Fall 2014 | Employee Benefits Committee Newsletter

As We Go to e-Press: A Few Items from the Editors of the EBC Newsletter

As is the custom, the editors have identified a few recent items worthy of mention but perhaps not extensive discourse. That does not mean these developments are unimportant but rather that they are, to a large degree, self-explanatory or both too important and too new to address fully. It is also the case for those in "Well, what about . . . .?" mode that our criteria for inclusion are relatively loose and we make no effort to track every development across the spectrum of concerns covered by JCEB in real time. We are; however, very interested in what interests you so please let us know what we left out and whether you know someone who might be interested in developing the omitted item for later article treatment. In that spirit we offer the following for consideration:

  • For those keeping score on cases decided after the same day/opposite holding decisions in Halbig v. Burwell and King v. Burwell regarding availability of tax credits in the federal exchanges, the District of Oklahoma followed Halbig in Oklahoma v.

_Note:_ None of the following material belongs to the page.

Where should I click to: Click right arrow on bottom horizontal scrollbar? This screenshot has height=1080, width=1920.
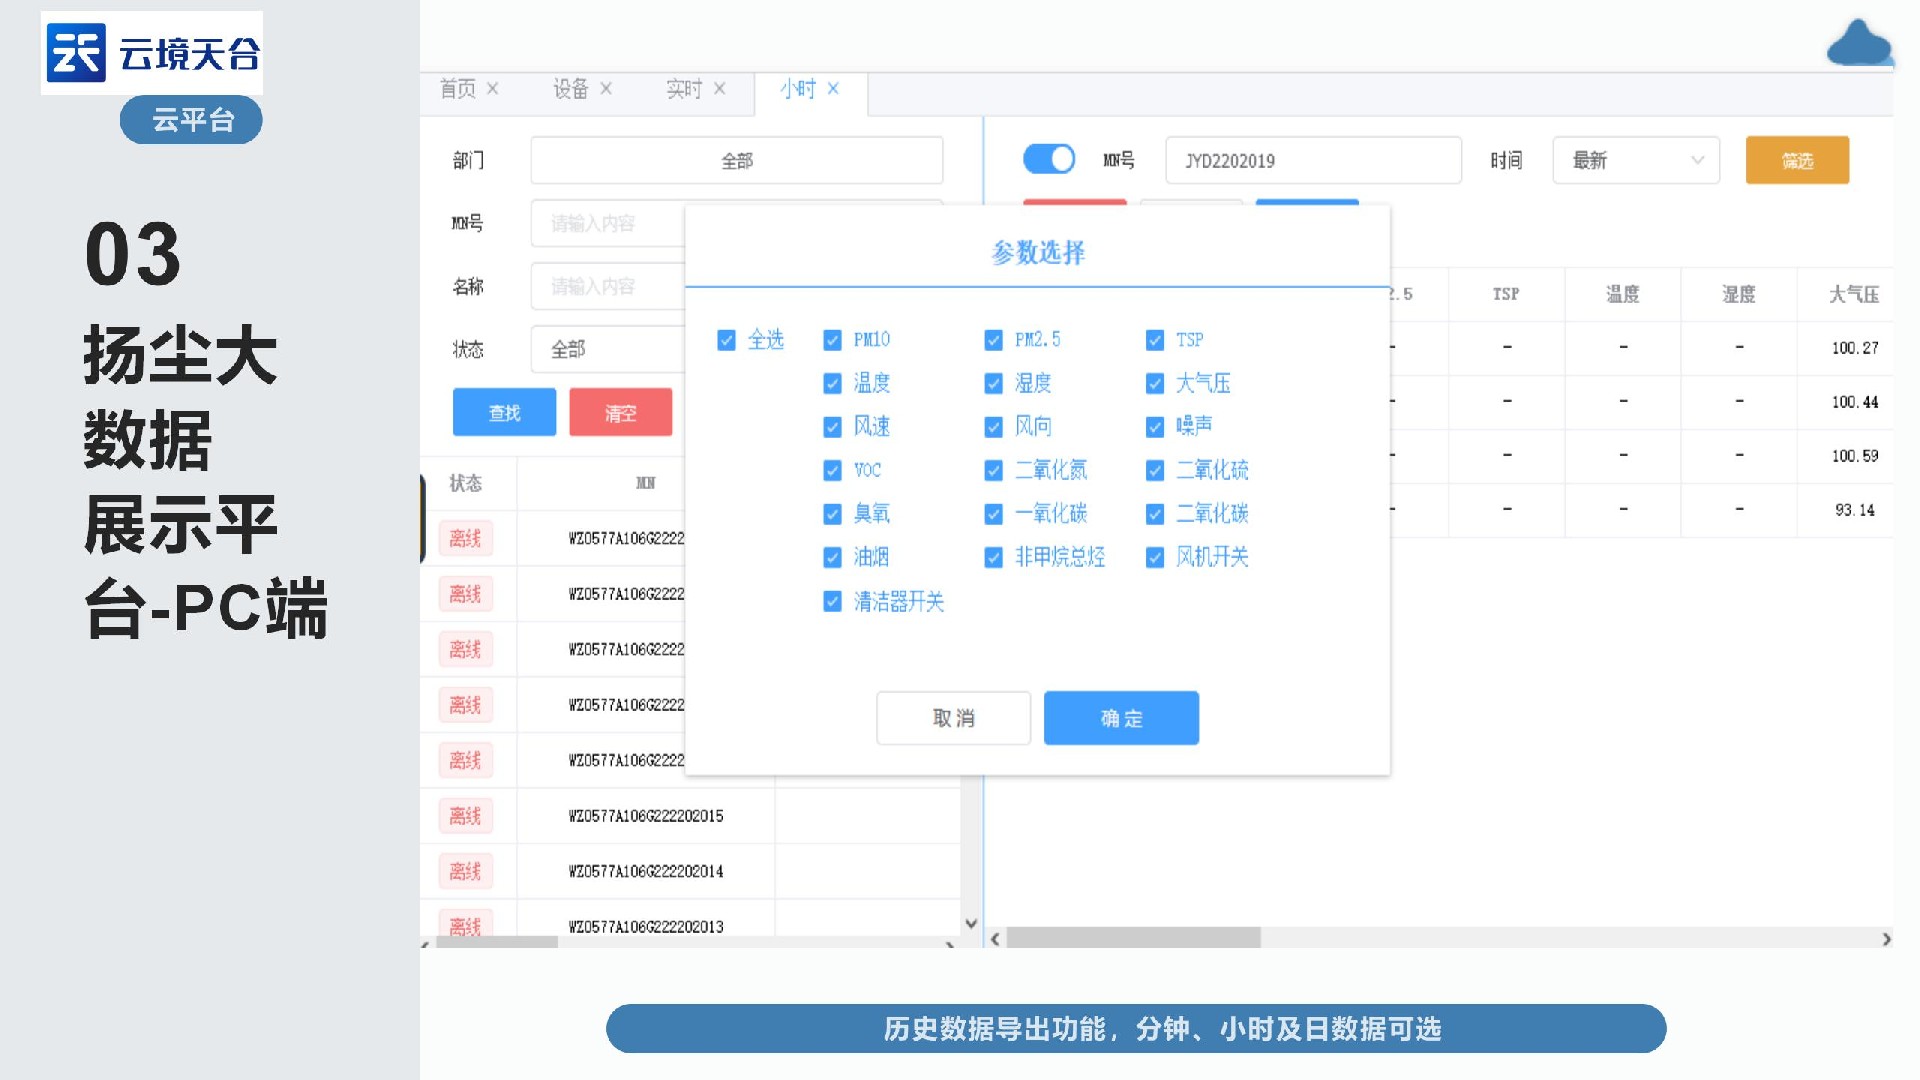pyautogui.click(x=1886, y=939)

Burwell, 114 AFTR 2d ¶2014-5305. We shall see more discussion of these decisions in future issues,
  • A California Bankruptcy Court preliminarily ruled that the City of Stockton's CalPERS contribution may not be immune from being set aside in a Chapter 9 Bankruptcy. To quote Judge Klein, "My conclusion is that the city's contract with CalPERS could be [impaired], notwithstanding the California legislature saying otherwise. Revising the Bankruptcy Code is simply beyond the authority of the California legislature." Actual consideration of the City's plan was deferred,
  • IRS issued Notice 2014-55 allowing for some limited change in Section 125 Plan elections made in response to workplace changes and participant decisions anticipating full implementation of the PPACA,
  • IRS also issued Notice 2014-40 addressing the challenge of identification of Full-Time Employee in situations where the measurement period for the employee changes, and
  • The Supreme Court granted certiorari in a Ninth Circuit case Tibble v Edison International Docket No. 13-550 and limited review to the following question:

"Whether a claim that ERISA plan fiduciaries breached their duty of prudence by offering higher-cost retail-class mutual funds to plan participants, even though identical lower-cost institution-class mutual funds were available, is barred by 29 U. S. C. §1113(1) when fiduciaries initially chose the higher-cost mutual funds as plan investments more than six years before the claim was filed."

  • The Supreme Court declined to grant certiorari in several same-sex marriage ban cases that arose from a variety of states. There is no truth to the rumor that a multi-voiced a cappella version of the Styx classic "Too Much Time on My Hands" was heard emanating from behind the curtain before the Justices took the bench.